Directives →
A: Please extract the passage of the South India travel article between "The deep south" and "a touring holiday.", inclusive.
B: According to the South India travel article, how long has the writer been visiting India?
C: Decide whether each statement agrees with the South India travel article, and support each decision with the deciding words from it: (i) Kerala grew wealthy on remittances from the Gulf. (ii) The pool at the Barefoot resort is 100 feet long. (iii) Storytrails was set up by a former Chennai banker.

Page extract →

*****

The deep south of India is a different land to the dusty hills and crowded cities of Rajasthan. In many ways it is a better introduction to this deeply spiritual, wildly colourful and richly inventive country. The pace of life is slower, the sales patter relaxed, and the lush green landscape a visual feast.
Big rivers rise in the tropical rainforests of the Western Ghats and tumble down basalt cliffs to water coconut groves and rice paddies before wending their way to the sea. To the west lie the tea gardens, backwaters and beaches of Kerala, a state grown wealthy on remittances from the Gulf and famous for its richly spiced cuisine. To the east is Tamil Nadu where age-old Hindu rituals are central to daily life in the exuberant temple towns. Together they make a winning combination for a touring holiday.
As The Telegraph’s India expert, I have been visiting for more than 30 years. Tamil Nadu is one of my favourite states but to uncover its tangled Hindu and colonial heritage, it’s important to find the right guides. This itinerary lists some of the best, avid history buffs who are also great communicators. Particularly enjoyable are the temple, bazaar and food walks run by Storytrails (), set up by a former Chennai banker dismayed by the quality of government-registered guides.
The beaches of Kerala can disappoint as a holiday finale (littered sand, sales hassle, alcohol bans). If you have more time, fly from Chennai to Port Blair and take the ferry to Havelock. Radhanagar Beach is one of the world’s most beautiful: the sea crystal clear and backed by spectacular trees. Stay in a luxury tent at boutique Barefoot resort (), which has eco-cred as well as sumptuous villas, a superb team of chefs and a 164-foot pool.

*****

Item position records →
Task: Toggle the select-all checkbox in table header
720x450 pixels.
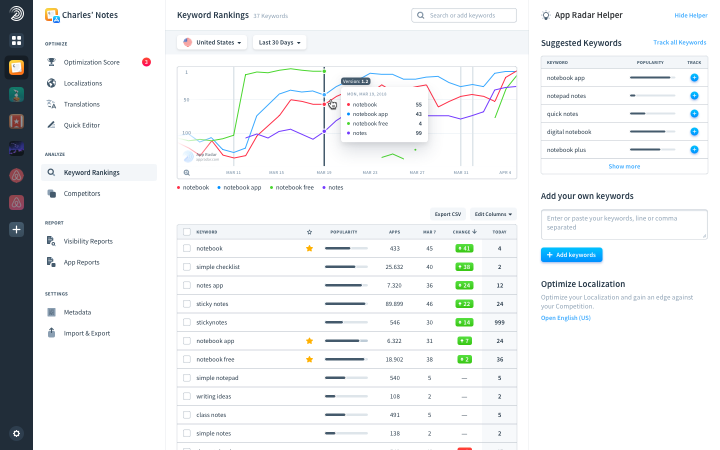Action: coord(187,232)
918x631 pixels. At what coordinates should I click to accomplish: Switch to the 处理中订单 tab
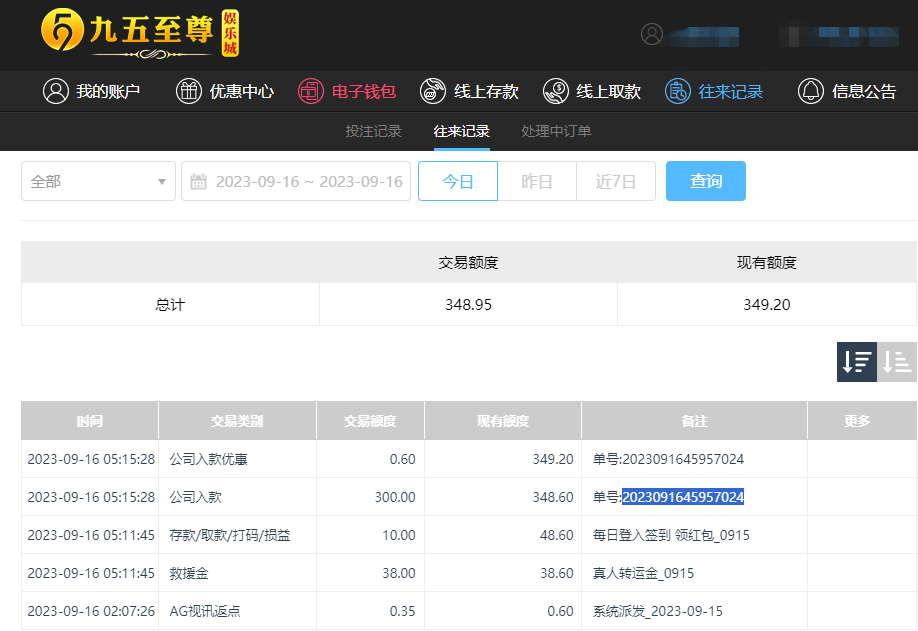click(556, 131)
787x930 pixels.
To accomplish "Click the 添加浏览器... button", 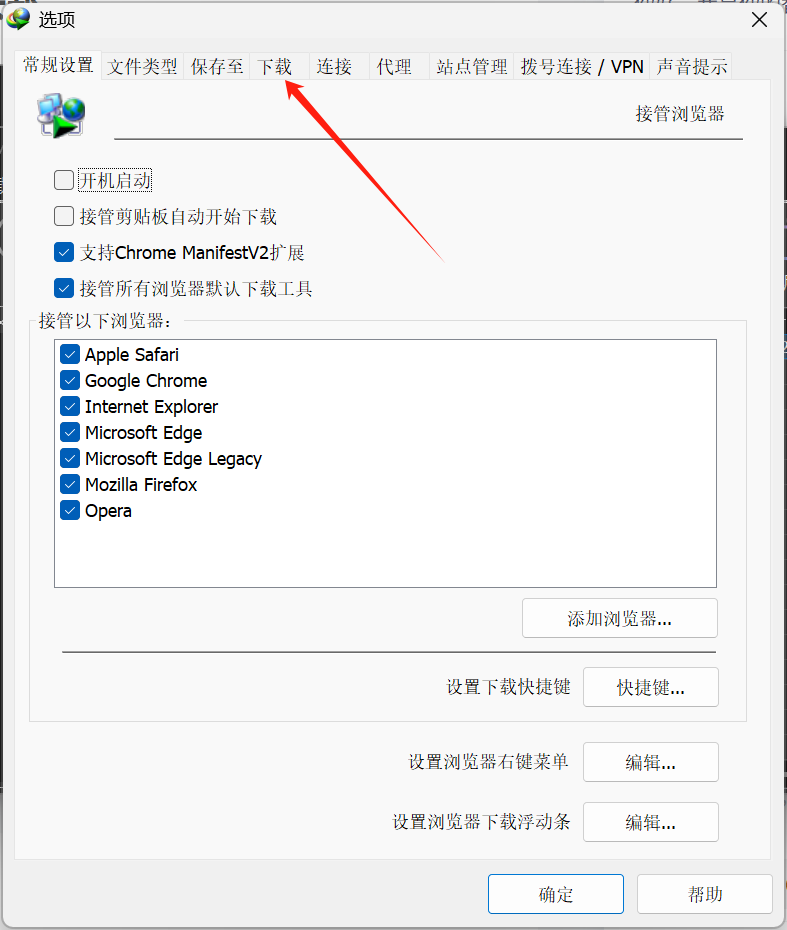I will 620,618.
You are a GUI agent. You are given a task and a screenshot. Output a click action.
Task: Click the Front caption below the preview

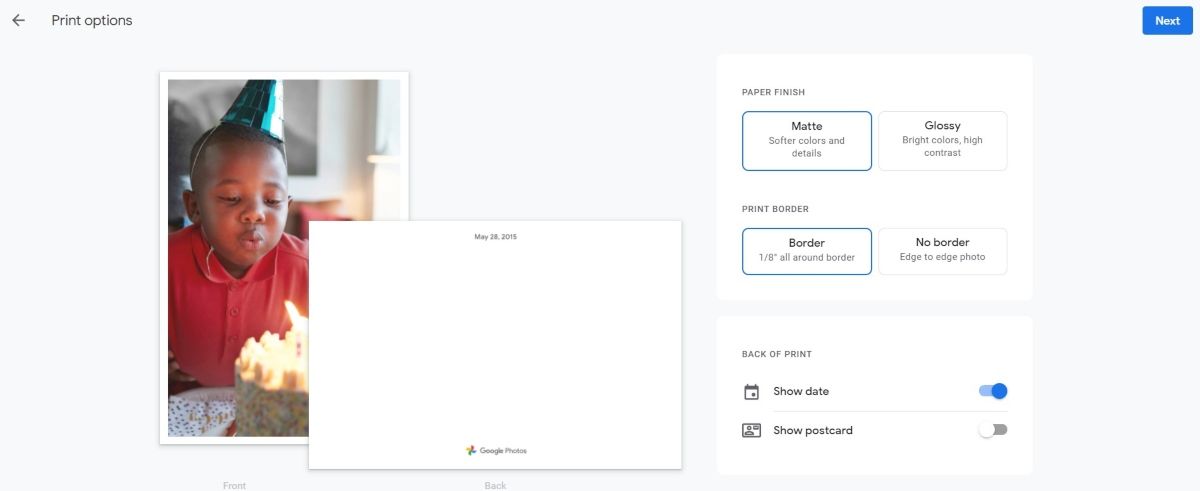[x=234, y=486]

*****

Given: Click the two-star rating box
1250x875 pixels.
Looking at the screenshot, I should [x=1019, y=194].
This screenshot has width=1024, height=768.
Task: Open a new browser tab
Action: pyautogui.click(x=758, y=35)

*****

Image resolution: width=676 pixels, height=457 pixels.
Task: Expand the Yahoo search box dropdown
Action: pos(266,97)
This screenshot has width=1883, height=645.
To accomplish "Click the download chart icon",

*****

Answers for the exercise →
A:
The deep south of India is a different land to the dusty hills and crowded cities of Rajasthan. In many ways it is a better introduction to this deeply spiritual, wildly colourful and richly inventive country. The pace of life is slower, the sales patter relaxed, and the lush green landscape a visual feast.
Big rivers rise in the tropical rainforests of the Western Ghats and tumble down basalt cliffs to water coconut groves and rice paddies before wending their way to the sea. To the west lie the tea gardens, backwaters and beaches of Kerala, a state grown wealthy on remittances from the Gulf and famous for its richly spiced cuisine. To the east is Tamil Nadu where age-old Hindu rituals are central to daily life in the exuberant temple towns. Together they make a winning combination for a touring holiday.

B: More than 30 years.

C:
(i) Yes: "a state grown wealthy on remittances from the Gulf"
(ii) No: "a 164-foot pool"
(iii) Yes: "set up by a former Chennai banker"